Exercise goal:
Count how many lines of the listing contain "checkbox", then give that number and nothing more.

Information provided:
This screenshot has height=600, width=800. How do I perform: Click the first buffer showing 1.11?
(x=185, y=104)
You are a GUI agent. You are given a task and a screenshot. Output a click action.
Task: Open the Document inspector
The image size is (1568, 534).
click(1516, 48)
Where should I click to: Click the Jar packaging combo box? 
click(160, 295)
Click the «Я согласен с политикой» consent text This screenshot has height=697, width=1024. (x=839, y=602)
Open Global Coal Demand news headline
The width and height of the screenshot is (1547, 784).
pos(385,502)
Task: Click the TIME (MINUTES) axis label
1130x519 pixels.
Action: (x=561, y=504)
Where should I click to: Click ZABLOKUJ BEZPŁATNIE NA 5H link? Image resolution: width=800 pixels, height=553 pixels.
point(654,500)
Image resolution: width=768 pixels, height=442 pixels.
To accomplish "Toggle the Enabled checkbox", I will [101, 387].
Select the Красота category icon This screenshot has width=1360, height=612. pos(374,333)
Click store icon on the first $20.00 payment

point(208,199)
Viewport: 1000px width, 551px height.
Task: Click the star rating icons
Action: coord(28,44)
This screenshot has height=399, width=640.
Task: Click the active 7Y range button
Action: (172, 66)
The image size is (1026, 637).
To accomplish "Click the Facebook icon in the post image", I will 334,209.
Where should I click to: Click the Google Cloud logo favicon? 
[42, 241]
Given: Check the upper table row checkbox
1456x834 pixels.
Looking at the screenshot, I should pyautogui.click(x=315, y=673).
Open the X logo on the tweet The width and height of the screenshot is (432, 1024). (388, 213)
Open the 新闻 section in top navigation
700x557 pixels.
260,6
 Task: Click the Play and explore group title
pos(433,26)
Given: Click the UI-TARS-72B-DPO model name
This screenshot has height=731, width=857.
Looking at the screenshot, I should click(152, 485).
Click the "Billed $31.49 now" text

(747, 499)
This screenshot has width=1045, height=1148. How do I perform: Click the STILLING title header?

Expected answer:
2